The market would consequently demand a risk premium in relation to the assets of other struggling countries in the zone. It would want to see a pan-European framework of laws in place to mitigate the risks of another country leaving, which doesn’t exist at present. The EU banking resolution framework is still nascent and untested, and Grexit could expose flaws at a particularly turbulent time when its inevitable bank insolvencies would have to be handled in an orderly fashion.
Equally uncertain are the rules governing what happens to commercial contracts between Greek parties and those from elsewhere in the EU, and whether they would be redenominated from euros into new drachma (potentially causing catastrophic losses for non-Greeks if and when that drachma plummeted). This would make the outcomes from any litigation particularly uncertain, which would create further market uncertainty and instability. Indeed regardless of the outcome on Sunday, there is no evidence that the uncertainty will be diminished in this respect.
Further adding to the uncertainty is the fact that the creditors have not yet said whether the bailout negotiations would continue in the event of a Grexit; and the partisan role of the European Central Bank in denying the Greek banks the emergency liquidity to which they are entitled as members of the euro.
There was an unequivocal monetary-policy case for continuing the funding until after the referendum (it stopped on Sunday June 28), as well as renegotiating the austerity programme on which the bailouts depend. The European Central Bank provided no monetary rationale for its decision – yet the European Court of Justice has ruled that the bank’s mandate requires it to ensure the channels for monetary policy remain unblocked.
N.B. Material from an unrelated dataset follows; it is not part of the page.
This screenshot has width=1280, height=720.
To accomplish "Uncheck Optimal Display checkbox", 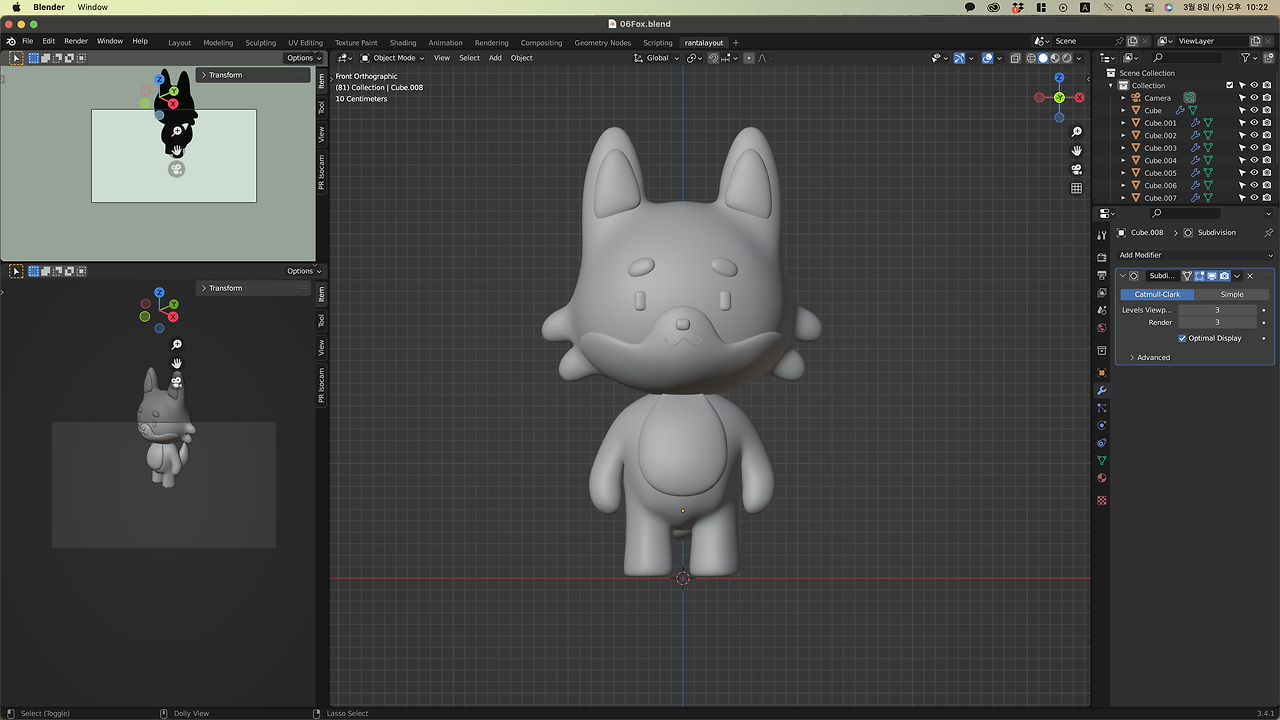I will click(x=1182, y=338).
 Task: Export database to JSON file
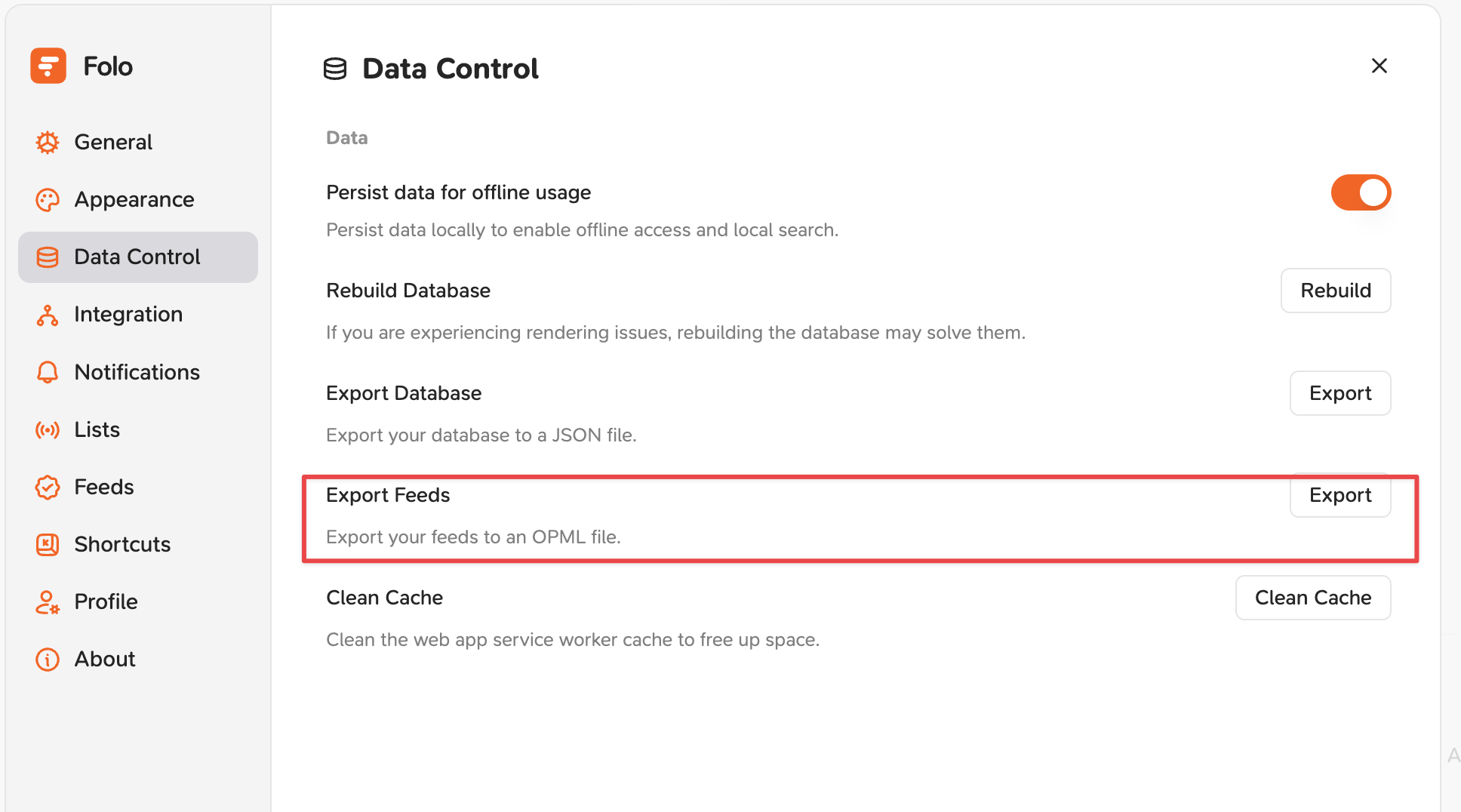1340,393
The bank’s evident sensitivity to political headwinds is a problem for the future stability of the eurozone.
The ways in which these scenarios do or don’t play out after the referendum are moot to some extent. Despite the No vote in Greece, a solution will be found in the short term. But to make a difference in the longer term, there will have to be further and deeper economic convergence funded by a 21st-century version of the Marshall Plan for the eurozone’s “south”, together with a new phase of political integration. Since Europe’s citizens want to bring the continent closer together, there is no other option.